▶ [Texte de lecture]:

Près de trois ans après sa création, le droit de préemption pour l’adaptation des territoires au recul du trait de côte (DPRTC) va enfin pouvoir être mobilisé. Un décret du 27 juin 2024 définit en effet les modalités d’application du dispositif qui doit permettre aux communes exposéesd'acquérir des biens situés dans les zones concernées, en vue d'en assurer la renaturation avant leur disparition, et de pouvoir éventuellement autoriser à titre temporaire un usage ou une activité compatible avec son niveau d'exposition (nouveaux art. R. 219-1 et suivants du Code de l’urbanisme). Ce dispositif est institué au bénéfice des communes ou EPCI compétents qui intègrent une cartographie des zones exposées au recul du trait de côte à horizon 0-30 ans et 30-100 ans dans leur document d'urbanisme (art. L. 219-1 du code).
Délibération pour la zone 30-100
Ce DPRTC s’applique à toute la zone exposée au recul du trait de côte à l’horizon de 30 ans et peut s’appliquer sur tout ou partie de la zone exposée à un horizon compris entre 30 et 100 ans, si la commune ou l’EPCI délibère en ce sens. Le décret du 27 juin précise notamment les conditions d'affichage, de publication et de communication de ladite délibération « en s'inspirant de celles de droit commun applicables pour les autres droits de préemption prévus au Code de l'urbanisme », précise la notice du texte.

▶ [Objectif de la tâche]:
Dites si chacune des affirmations suivantes concorde avec le texte sur le recul du trait de côte. Répondez par oui ou par non, en citant mot pour mot les termes du texte qui tranchent.
1. Le décret qui définit les modalités d'application du dispositif date du 27 juin 2024.
2. Le DPRTC s'applique obligatoirement à toute la zone exposée à un horizon compris entre 30 et 100 ans.
3. Le dispositif va pouvoir être mobilisé près de trois ans après sa création.
Les enregistrements ne sont pas nécessaires pour cet exercice.

▶ [Enregistrements fournis]:
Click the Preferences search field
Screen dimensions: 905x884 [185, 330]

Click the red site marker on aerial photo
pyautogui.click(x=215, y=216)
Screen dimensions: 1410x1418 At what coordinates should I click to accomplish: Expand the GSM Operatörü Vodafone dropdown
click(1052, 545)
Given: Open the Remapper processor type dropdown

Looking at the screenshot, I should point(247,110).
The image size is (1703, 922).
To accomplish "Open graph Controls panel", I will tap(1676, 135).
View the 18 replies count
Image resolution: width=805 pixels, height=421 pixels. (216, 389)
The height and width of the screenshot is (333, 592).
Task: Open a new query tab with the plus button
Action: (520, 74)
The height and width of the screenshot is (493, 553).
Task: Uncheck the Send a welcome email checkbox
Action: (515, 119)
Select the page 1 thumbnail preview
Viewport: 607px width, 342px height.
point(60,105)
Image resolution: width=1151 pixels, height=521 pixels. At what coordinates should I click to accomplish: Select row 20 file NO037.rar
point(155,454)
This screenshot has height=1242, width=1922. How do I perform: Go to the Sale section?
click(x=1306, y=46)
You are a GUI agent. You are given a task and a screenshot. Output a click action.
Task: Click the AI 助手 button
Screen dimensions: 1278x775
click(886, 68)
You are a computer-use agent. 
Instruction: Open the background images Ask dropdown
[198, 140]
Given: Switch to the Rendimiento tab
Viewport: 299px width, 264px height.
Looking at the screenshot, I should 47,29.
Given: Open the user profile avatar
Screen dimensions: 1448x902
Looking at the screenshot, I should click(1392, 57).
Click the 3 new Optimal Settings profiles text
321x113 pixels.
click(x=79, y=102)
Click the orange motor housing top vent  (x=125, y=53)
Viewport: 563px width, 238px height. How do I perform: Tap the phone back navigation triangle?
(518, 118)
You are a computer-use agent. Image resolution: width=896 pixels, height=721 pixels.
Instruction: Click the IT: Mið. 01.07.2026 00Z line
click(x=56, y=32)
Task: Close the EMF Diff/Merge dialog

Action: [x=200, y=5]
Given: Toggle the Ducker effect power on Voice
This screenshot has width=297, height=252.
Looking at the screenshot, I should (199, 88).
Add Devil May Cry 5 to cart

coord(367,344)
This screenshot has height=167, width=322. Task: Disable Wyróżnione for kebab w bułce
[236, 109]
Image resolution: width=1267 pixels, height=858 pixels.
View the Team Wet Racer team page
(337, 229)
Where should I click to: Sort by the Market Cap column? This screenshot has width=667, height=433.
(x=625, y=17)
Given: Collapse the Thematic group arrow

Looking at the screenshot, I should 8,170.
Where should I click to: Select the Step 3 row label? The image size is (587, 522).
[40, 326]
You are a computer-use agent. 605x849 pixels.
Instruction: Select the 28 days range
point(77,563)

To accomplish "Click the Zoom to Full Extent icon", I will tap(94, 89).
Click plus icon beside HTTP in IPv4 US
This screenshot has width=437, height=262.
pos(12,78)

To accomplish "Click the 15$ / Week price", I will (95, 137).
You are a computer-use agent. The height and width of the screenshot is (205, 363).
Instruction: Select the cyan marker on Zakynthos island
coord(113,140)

▶ [Corrigé]:
1. Oui : « Un décret du 27 juin 2024 définit en effet les modalités d’application du dispositif »
2. Non : « peut s’appliquer sur tout ou partie de la zone exposée à un horizon compris entre 30 et 100 ans, si la commune ou l’EPCI délibère en ce sens »
3. Oui : « Près de trois ans après sa création, le droit de préemption pour l’adaptation des territoires au recul du trait de côte (DPRTC) va enfin pouvoir être mobilisé »